With her next three big-screen outings, LILY JAMES is about to leave her Disney princess persona behind. Wearing SS18’s modern check pieces, the British actress talks nearly missing out on Mamma Mia! and crying with Meryl Streep. By SARAH BAILEY
If Lily James could play any role from cinematic history, what would it be? “That’s a tough question,” says the actress, who you’ll probably recognize as Rose in Downton Abbey and Disney’s princess Cinderella. She wrinkles her nose in concentration. “I was watching The People vs. Larry Flynt last night,” she offers finally, referring to the ’90s biopic of the American porn baron, starring Woody Harrelson as Flynt and Courtney Love as his stripper girlfriend, Althea Leasure. “Courtney Love in that,” she drops her voice to a whisper. “Oh, God, incredible. It would be good to go that far, to go into a space and be with a director and a group of people and just let everything go. That would be cool.”
This is an interesting moment for James. After a deftly timed flirtation with darker, edgier subject matter in last year’s Baby Driver, plus an eye-catching appearance as Churchill’s secretary in Darkest Hour, the 29-year-old actress is raising her game with three female-led features that promise to position her as a British leading lady with international clout. First up is the long-awaited film adaptation of beloved historical novel The Guernsey Literary and Potato Peel Pie Society, directed by Mike Newell. Later this month there’s Little Woods, an indie gem developed by its 28-year-old director Nia DaCosta in a Sundance incubator; and finally July’s sun-drenched, all-singing, all-dancing sequel Mamma Mia!: Here We Go Again, in which James plays Donna (aka Meryl Streep’s younger self).
“I’ve always had role models. Even when I was younger. I always fancied boys, but I was in love with women”
It is the morning after the Oscars, and James and I are meeting at a north London cafe close to the actress’s home. Ever-so-slightly disheveled, she could be any cute London girl – dressed in reworked vintage jeans (“From Austin”), a huge overcoat, Burberry plaid scarf and sloppy sweater sourced from a local boutique – if it weren’t for the Julia Roberts-level mega-wattage of her beauty, which she only really switches on once we’re ensconced at our table and sipping coffee. After months of Mamma Mia!-ing (“So intense, because I had to sing, I had to dance… and I felt kind of like I was going to screw it up”), she is recovering. “Seeing friends that I haven’t seen in so long and just not feeling guilty about being able to drink wine every day.
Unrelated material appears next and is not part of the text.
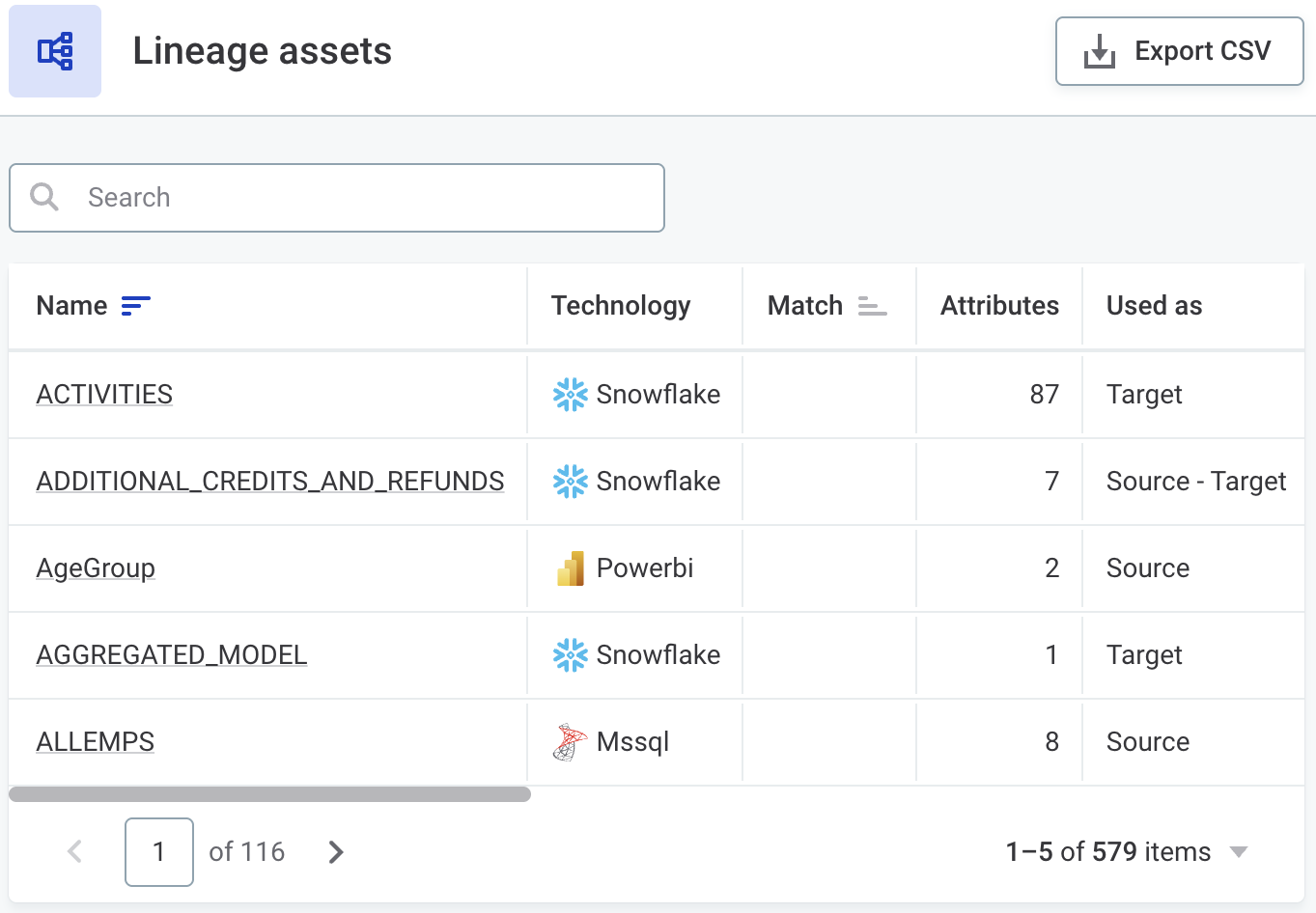Viewport: 1316px width, 913px height.
Task: Open the ACTIVITIES asset link
Action: click(x=103, y=394)
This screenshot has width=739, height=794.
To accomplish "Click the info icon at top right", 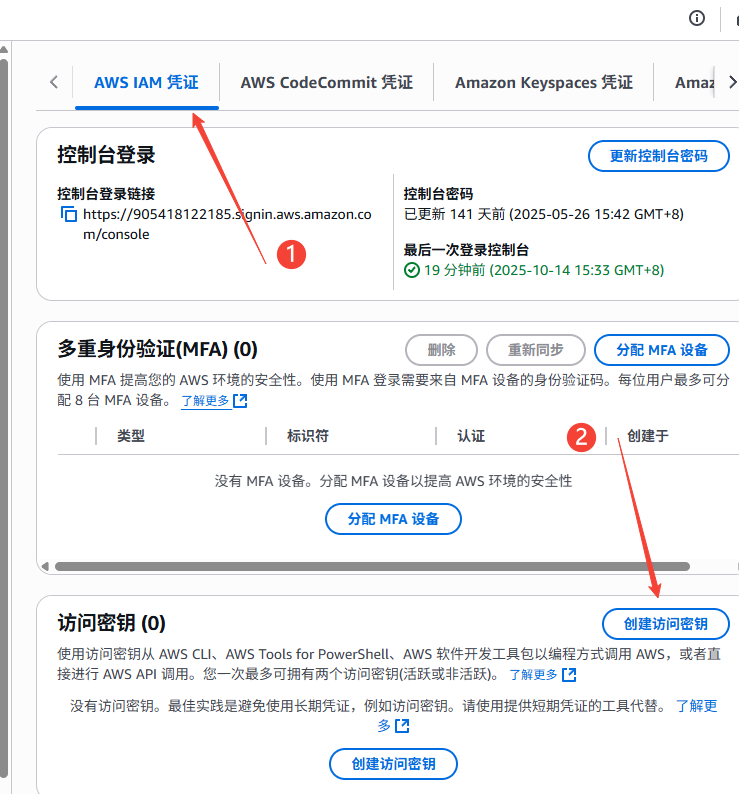I will click(697, 18).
I can eat what I want and not go to the gym and just be really lazy.” Ergo, she spent Oscars night in bed (asleep), waking to excited text messages from her actor beau Matt Smith (currently out in Los Angeles) about Gary Oldman’s Darkest Hour win. Since then, she’s mostly been watching Frances McDormand’s acceptance speech: “So many times. Like on repeat! I met her at the BAFTAs and she is just a complete rock star. She’s just so completely herself.”
“I’d had a really bad day and Helena Bonham Carter said to me, ‘Don’t worry, I have one great downer a week. It lets people know you are human’”
Being “so completely herself” is something that James is more and more concerned with lately. She shares some advice she once received on the set of Cinderella: “I’d had a really, really bad day. I was just freaking out and Helena Bonham Carter said to me, ‘Oh, God, don’t worry. I have one great downer a week. It lets people know you are human. Just going, ‘I have permission to f**k this up and get upset and get things wrong.’” It is, she says, all about being “honest”. Also, “You can get really bogged down with what you think people think of you,” she eye-rolls, confiding her hope that the Time’s Up movement will help liberate actresses from the sorts of stereotyping and paranoid overthinking that can bedevil careers. On that note, she admits she originally passed on The Guernsey Literary and Potato Peel Pie Society, a film set on the Channel Island following the Second World War, “but then I kept thinking about it, and actually it’s rare to find scripts that are so full of heart.”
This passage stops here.